__Teks yang Ditampilkan__
Bagi orang-orang seperti Bapak, teknologi itu sebelas dua belas dengan jajanan kekinian. Meski digandrungi anak-anak muda, tapi bagi mereka justru seringkali terlihat aneh dan susah untuk dicerna. Intinya, tidak cocoklah!
Dengan raut muka penuh bangga, Bapak memamerkan aplikasi BRImo yang sudah terinstal di ponsel barunya. Katanya, biar tidak perlu repot bolak-balik mesin ATM cuma buat ngecek saldo.
“Biar praktis,” ucapnya penuh semangat.
Meskipun menurut cerita Ibu, alasan sebenarnya sih bukan itu.
“Bapakmu kalau sudah urusan gengsi, memang tak mau kalah sama teman-temannya,” ujar Ibu mengakhiri sesi rasan-rasan waktu itu.
Beberapa waktu lalu, Bapak juga pernah mendadak beli laptop cuma gara-gara sirkelnya di sekolah sudah pakai laptop semua. Toh, romansa Bapak dengan laptop barunya itu hanya bertahan seumur jagung. Si Bapak mutung alias patah semangat begitu sadar kalau ‘main’ laptop itu ternyata tidak semudah yang dipikirnya. Ditambah, mata minusnya sudah tidak kuat melotot lama-lama di depan layar dengan setelan brightness rata kanan.
Makanya, sewaktu Bapak bilang mau belajar pakai BRImo, aku antara percaya dan tidak percaya. Sulit membayangkan Bapak diusianya yang hampir kepala enam bisa cekatan menggunakan aplikasi m-banking di hapenya. Takutnya, nanti malah mutung lagi seperti kejadian yang sudah-sudah.

__Materi yang Ditampilkan__

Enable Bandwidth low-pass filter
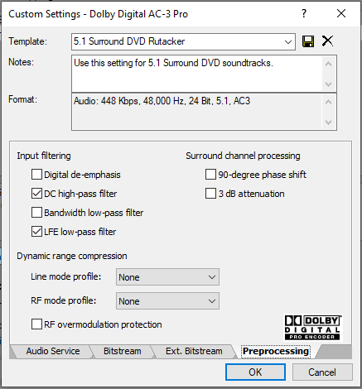Image resolution: width=362 pixels, height=389 pixels. click(x=36, y=213)
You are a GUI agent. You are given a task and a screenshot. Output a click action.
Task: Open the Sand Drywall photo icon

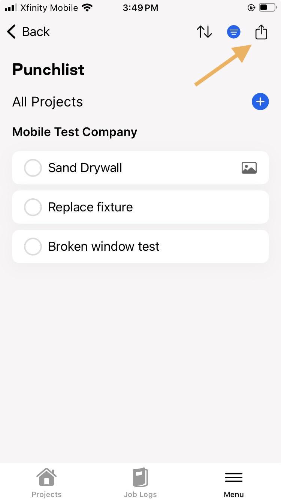[x=249, y=168]
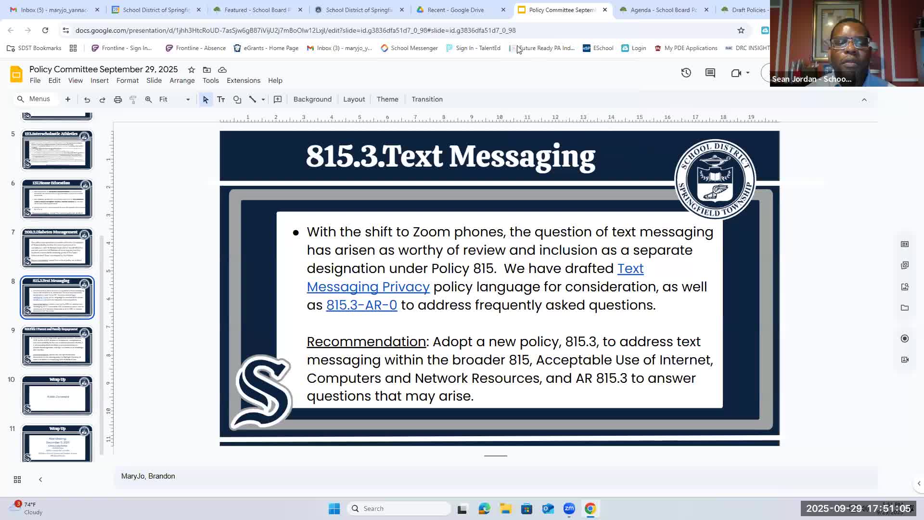Switch to the Recent - Google Drive tab
The image size is (924, 520).
(455, 10)
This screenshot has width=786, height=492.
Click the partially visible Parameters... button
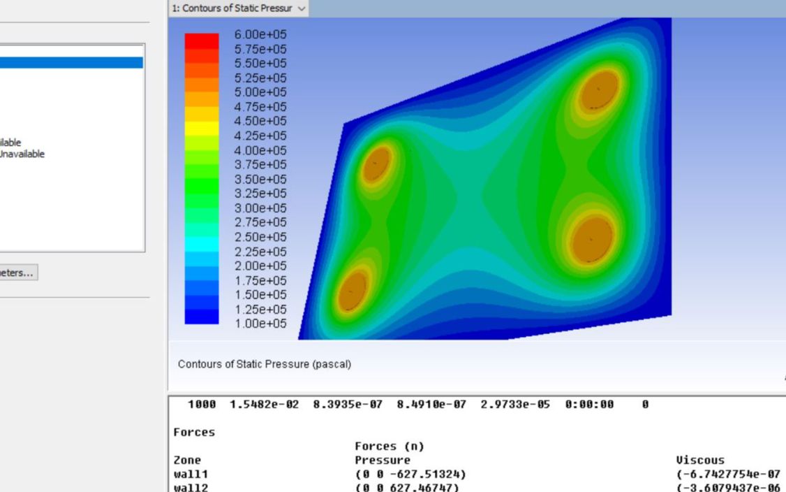click(18, 273)
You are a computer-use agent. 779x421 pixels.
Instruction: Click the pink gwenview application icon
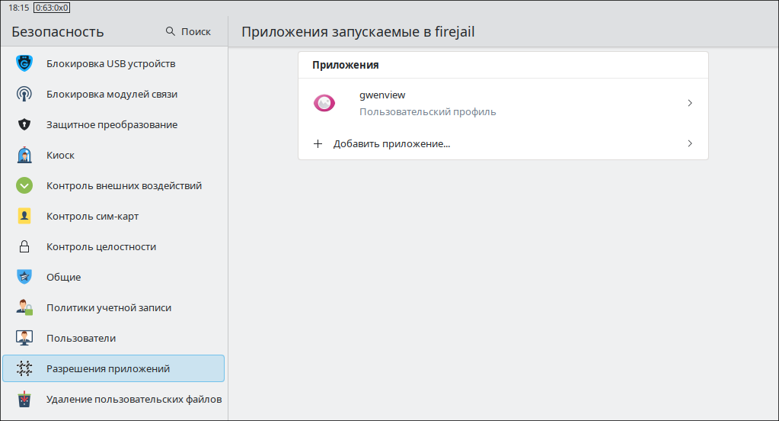pos(324,103)
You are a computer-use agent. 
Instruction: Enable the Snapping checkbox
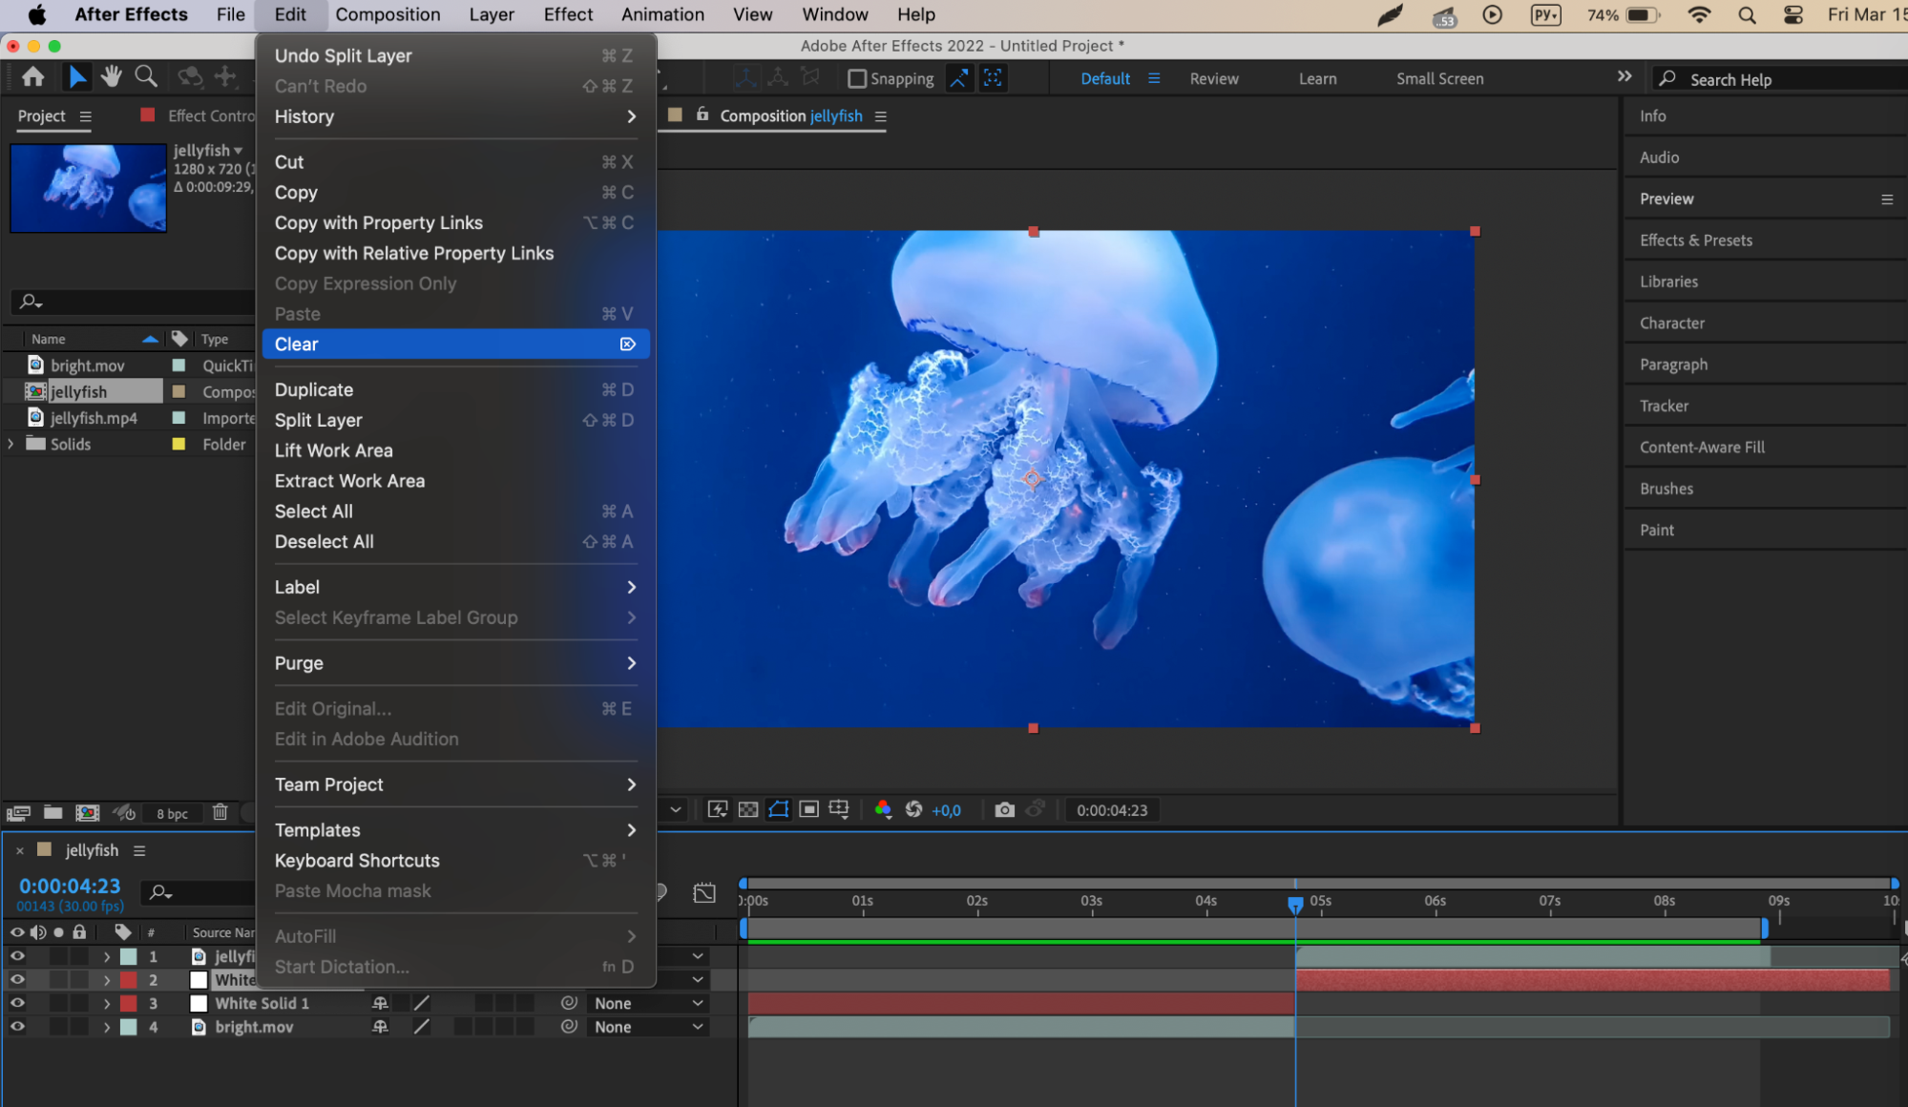(857, 78)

__Deskripsi Latihan__
Ulangi seluruh teks tentang Bapak dan aplikasi BRImo di atas tanpa mengubah satu kata pun. Entri-entri tersebut diambil dari sumber yang berbeda.

__Penyelesaian__
Bagi orang-orang seperti Bapak, teknologi itu sebelas dua belas dengan jajanan kekinian. Meski digandrungi anak-anak muda, tapi bagi mereka justru seringkali terlihat aneh dan susah untuk dicerna. Intinya, tidak cocoklah!
Dengan raut muka penuh bangga, Bapak memamerkan aplikasi BRImo yang sudah terinstal di ponsel barunya. Katanya, biar tidak perlu repot bolak-balik mesin ATM cuma buat ngecek saldo.
“Biar praktis,” ucapnya penuh semangat.
Meskipun menurut cerita Ibu, alasan sebenarnya sih bukan itu.
“Bapakmu kalau sudah urusan gengsi, memang tak mau kalah sama teman-temannya,” ujar Ibu mengakhiri sesi rasan-rasan waktu itu.
Beberapa waktu lalu, Bapak juga pernah mendadak beli laptop cuma gara-gara sirkelnya di sekolah sudah pakai laptop semua. Toh, romansa Bapak dengan laptop barunya itu hanya bertahan seumur jagung. Si Bapak mutung alias patah semangat begitu sadar kalau ‘main’ laptop itu ternyata tidak semudah yang dipikirnya. Ditambah, mata minusnya sudah tidak kuat melotot lama-lama di depan layar dengan setelan brightness rata kanan.
Makanya, sewaktu Bapak bilang mau belajar pakai BRImo, aku antara percaya dan tidak percaya. Sulit membayangkan Bapak diusianya yang hampir kepala enam bisa cekatan menggunakan aplikasi m-banking di hapenya. Takutnya, nanti malah mutung lagi seperti kejadian yang sudah-sudah.